Your assignment:
In this material, which lines include the string "agent"? Show them.

+++ Available data +++

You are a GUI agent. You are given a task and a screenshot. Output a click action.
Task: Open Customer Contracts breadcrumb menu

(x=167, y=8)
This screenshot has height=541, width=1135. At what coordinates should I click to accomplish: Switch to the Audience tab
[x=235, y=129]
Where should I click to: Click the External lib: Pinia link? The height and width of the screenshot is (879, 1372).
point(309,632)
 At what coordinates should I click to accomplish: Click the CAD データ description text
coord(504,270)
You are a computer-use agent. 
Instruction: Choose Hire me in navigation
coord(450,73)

+++

Completed task:
You are a GUI agent. You are given a task and a screenshot. Output a click action.
You are a computer-use agent. 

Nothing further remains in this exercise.